I've played and run Amnesia games a few times... most were just the "lack of past memories"* version.

Each time either the Amnesia wasn't that important (it was a plot lever to get the campaign rolling and was 'solved'** rather quickly) or it wasn't that important in that the past never came back to haunt anyone. I blame my GMs for the last one and myself (mostly) for the first (though I also didn't give the PCs points for the Amnesia as it was a 'setting switch' type thing).


* The only one I've ran that was Total Amnesia was a 'build your PC through their actions' style. So by the end of the third session the PCs sheets were filled out.
** I've made several amnesiacs over the years. Not once has the past ever ended up as an issue.
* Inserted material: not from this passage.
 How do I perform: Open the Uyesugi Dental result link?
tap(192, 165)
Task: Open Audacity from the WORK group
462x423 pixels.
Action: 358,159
I think the GMs just didn't want to play with it.



Quote:
Originally Posted by Kelly Pedersen View Post
Probably worth pointing out here the closely-related trait of Delusion (False Memories), detailed in Horror. Rather than the usual obvious Delusion where you believe something false or apparently-false that causes people to react poorly to you, you instead don't remember an important event and have false, innocuous memories in their place. It pairs extremely well with Partial Amnesia if whatever you've forgotten will not only affect the plot but also your own character traits.
I did this once in a Horror game. The PCs went to dinner at a local diner (in separate groups as they were a disparate lot, but it was at the same time) and half-way through the meal, they woke up in the Emergency Room at a near-by hospital (along with several other diners). Sketchy looking interns and nurses were asking them and the other survivors what they could remember. A few characters couldn't remember anything, but most remembered a car smashing through a wall into the room and then... well they woke up here. It was a bit of a blur really*.

Except one of the other diners. He distinctly remembered a large furry or scaly thing smashing through the wall and it had bitten and clawed up people and, and... then he was sedated and the 'nurses' were worriedly checking everyone and making sure everyone knew that "trauma scan sometimes do that"...

The PCs eventually checked out a few days later... and compared notes. One clearly knew the "car smashing through a wall" was not a real memory... and besides their wounds were odd and healed too fast... so the PCs decided to go investigate...


* Each Player was given a different note card with what they remembered. The first one to be 'interviewed' had noticed that every NPC questioned had said "it's a bit of a blur really" so when he read his card, he just read it verbatim, along with that line to be funny (each note ended in that line). The second Player decided to play it cute and not read that last line. So I asked for a Will roll. She failed, and I told her to say the line.

Every Player immediately realized what was going on, realized the medical staff weren't really medical staff, and got extremely paranoid.



I did this for another game, more CoC based (but still GURPS) that had a Player who wanted to have magic, when I was explicitly forbidding magic. So I gave it to him. And secretly gave him the delusion that he had magic and it worked... and clued in the other Players of what was really going on so they'd help keep the charade going as long as possible. The Amnesiac/Delusional PC didn't catch on till the end of the game. He loved it. A few other Players weren't as enthused, but it worked. Not sure I'd ever try it again, bit of a miracle it worked the first time.



Quote:
Originally Posted by malloyd View Post
Call the police and get professional medical help. This is actually a bit of a problem with Total Amnesia - characters with it by definition don't remember any reasons why this might not be a good idea, so many of them ought to do something like this. Which isn't going to lead to an *adventure*.
Did this one as well, it wasn't a dumpster though and the PCs did immediately go to the police and then the hospital... and along the way a few PCs overheard just enough to start cluing them in that they couldn't trust all the Police or hospital staff... or other people in general...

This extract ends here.